加藤に振られた事が、強烈なダメージとなっていた。
寂しくて眠れない日々、何度か電話をかけてみたが繋がる事はなかった。
寂しさを紛らわせるために、お酒に走る。1日何本飲んでるのか、分からないくらいゴミ袋はもうパンパンで、テーブルの上にも空き缶が並んでいる。
ビールもなくなり、また近くのコンビニに買いにいく。
フラフラする足取りで、コンビニを目指していた。
「あれ、鈴那ちゃんじゃない?」
そう声をかけられて振り返ると、そこにいたのは元職場の仲の良かった佐々木さんだった。

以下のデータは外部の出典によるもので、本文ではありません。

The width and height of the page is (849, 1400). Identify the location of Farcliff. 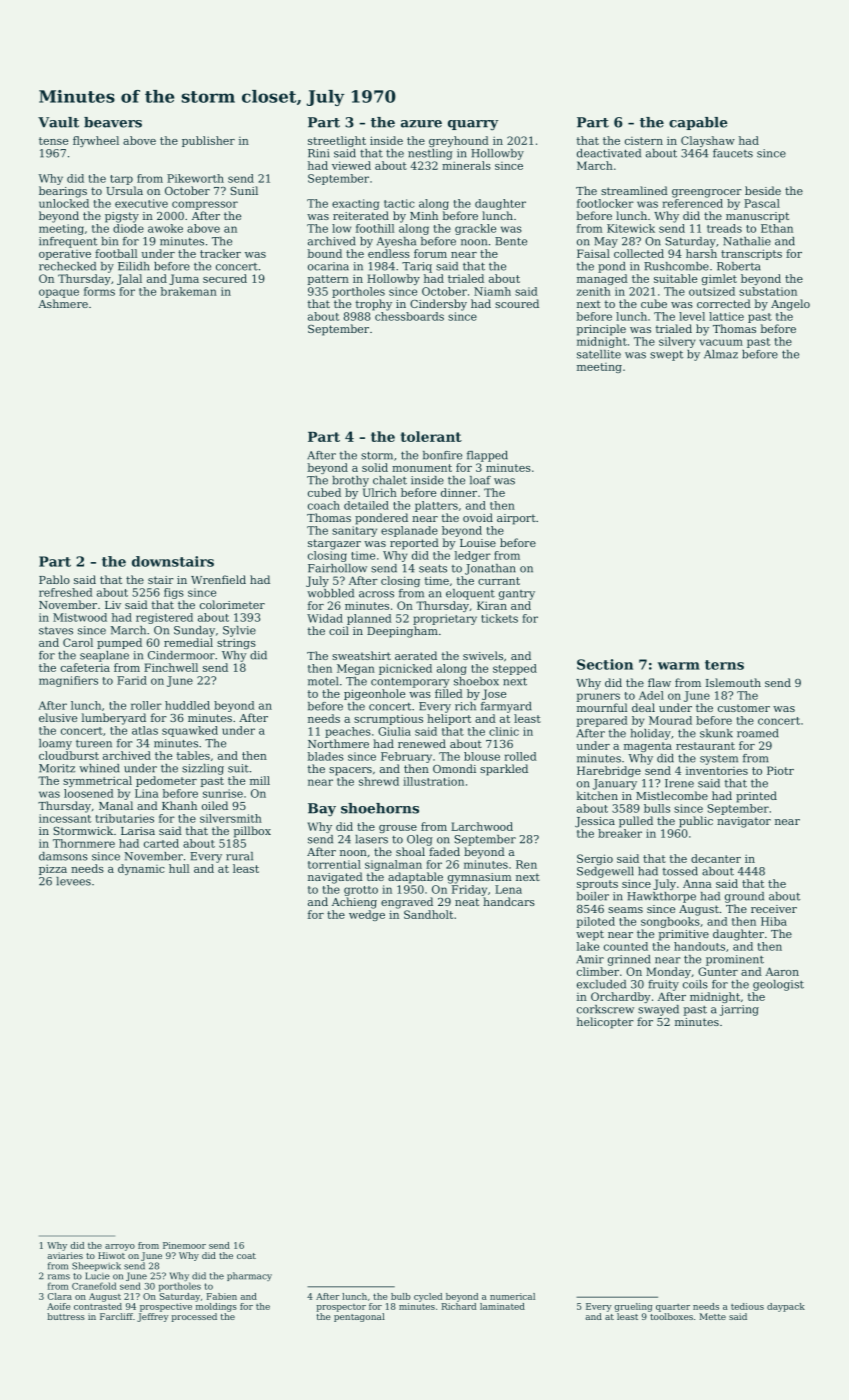
(116, 1316).
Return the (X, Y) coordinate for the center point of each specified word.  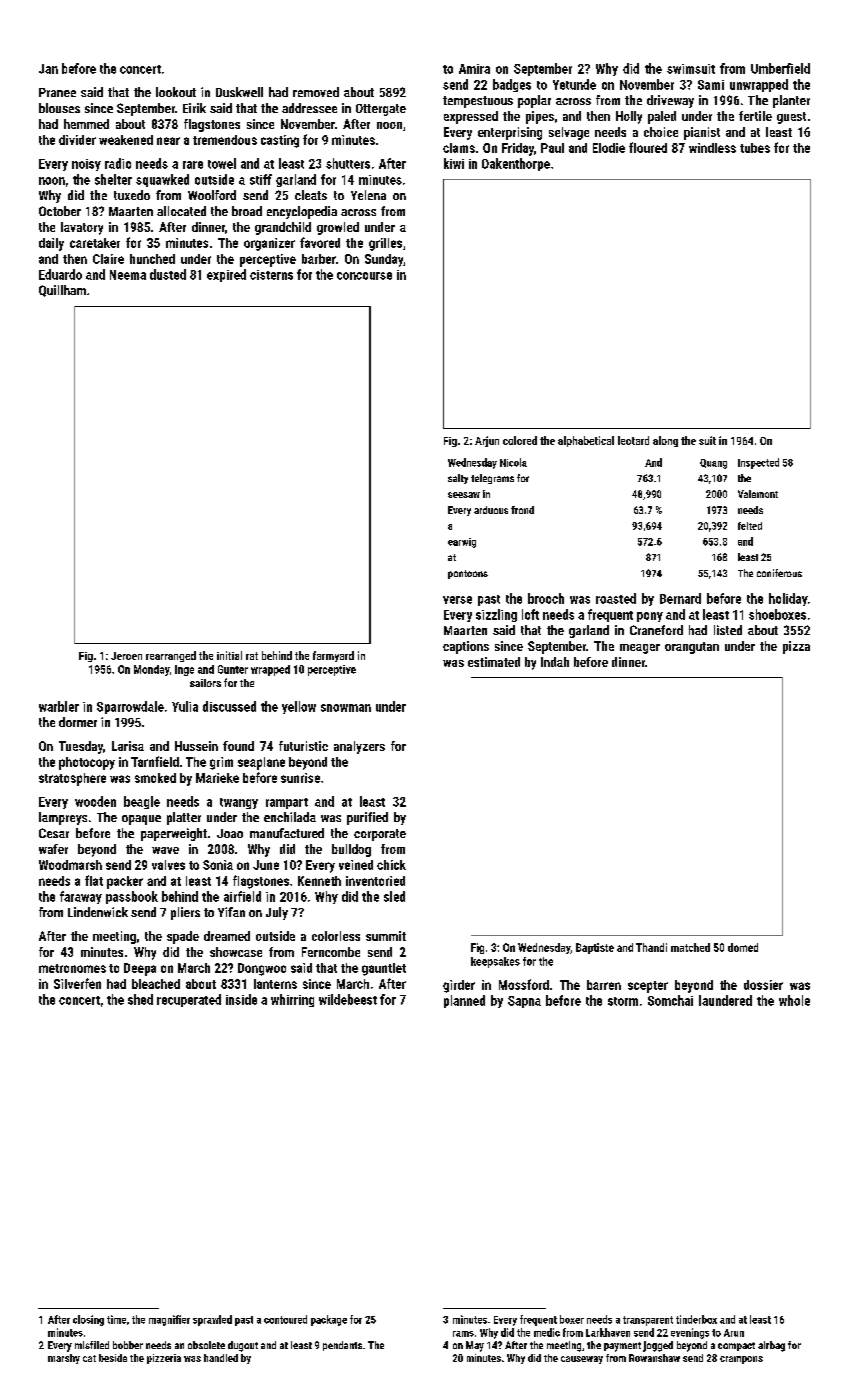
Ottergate (381, 110)
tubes (755, 148)
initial (229, 655)
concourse (364, 276)
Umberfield (780, 68)
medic (547, 1332)
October (60, 211)
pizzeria (164, 1359)
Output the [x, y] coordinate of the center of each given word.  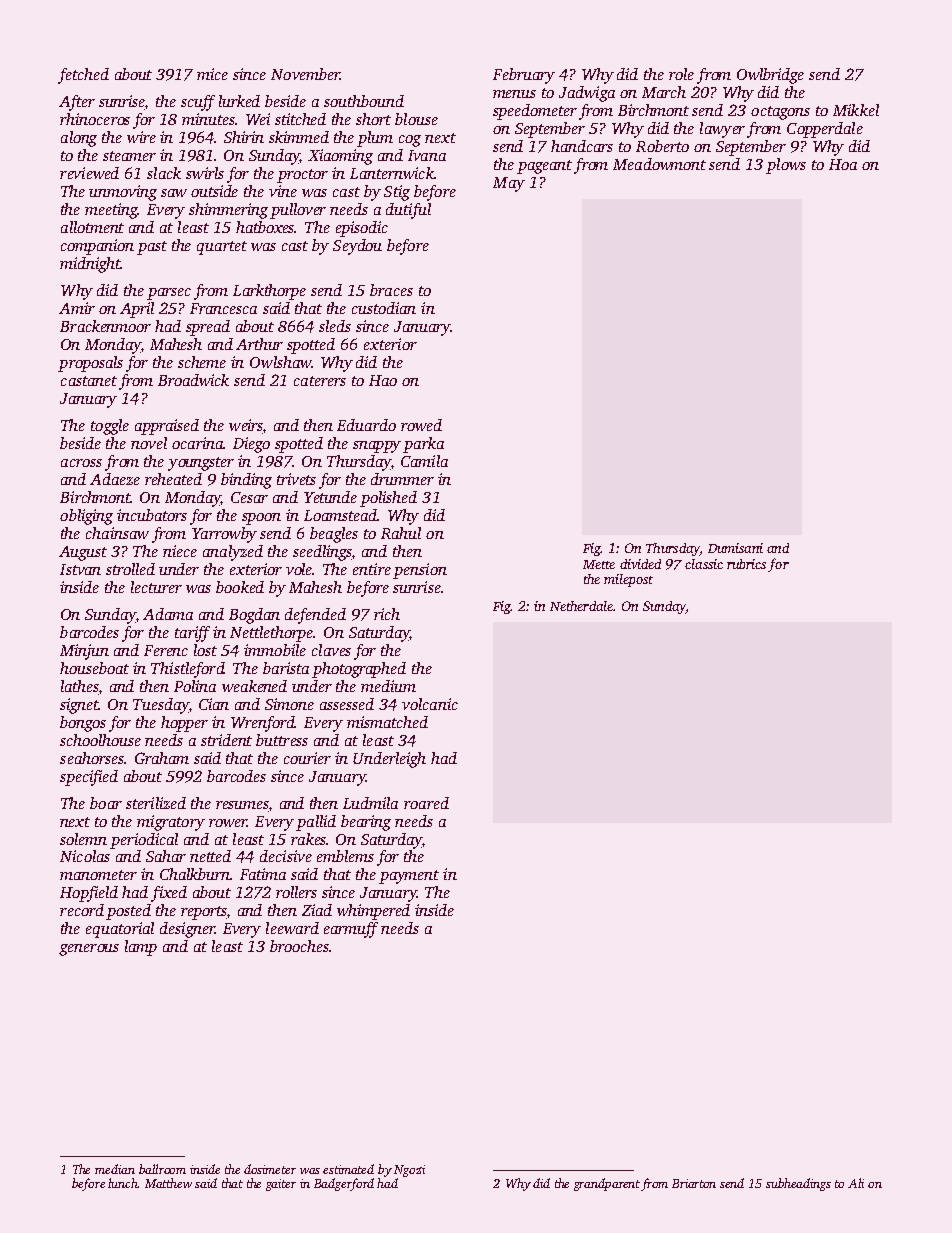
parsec [169, 294]
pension [420, 571]
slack [164, 173]
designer [187, 930]
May [509, 184]
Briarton [694, 1183]
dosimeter [270, 1169]
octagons [780, 113]
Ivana [427, 155]
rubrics [746, 564]
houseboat [94, 668]
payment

彼女は鈴那の1つ歳上で、のほほんとしていて可愛らしい女性だ。
「あれぇ、佐々木しゃん?」
呂律が上手く回らない、そんな鈴那を見て、
「相当酔ってるみたいね、大丈夫? あんな事があった後だもんね、大変だよね」
身内が亡くなった事になっているため、そう言われた。
「もうだいじょうぶれすよ」
そう笑顔で答えると、
「そう」
酔っている理由はきいてこようとはしない。多分佐々木からしたら、身内の不幸をまだ受け止められずにいるとでも、思っているんだろうと鈴那はそう思っていた。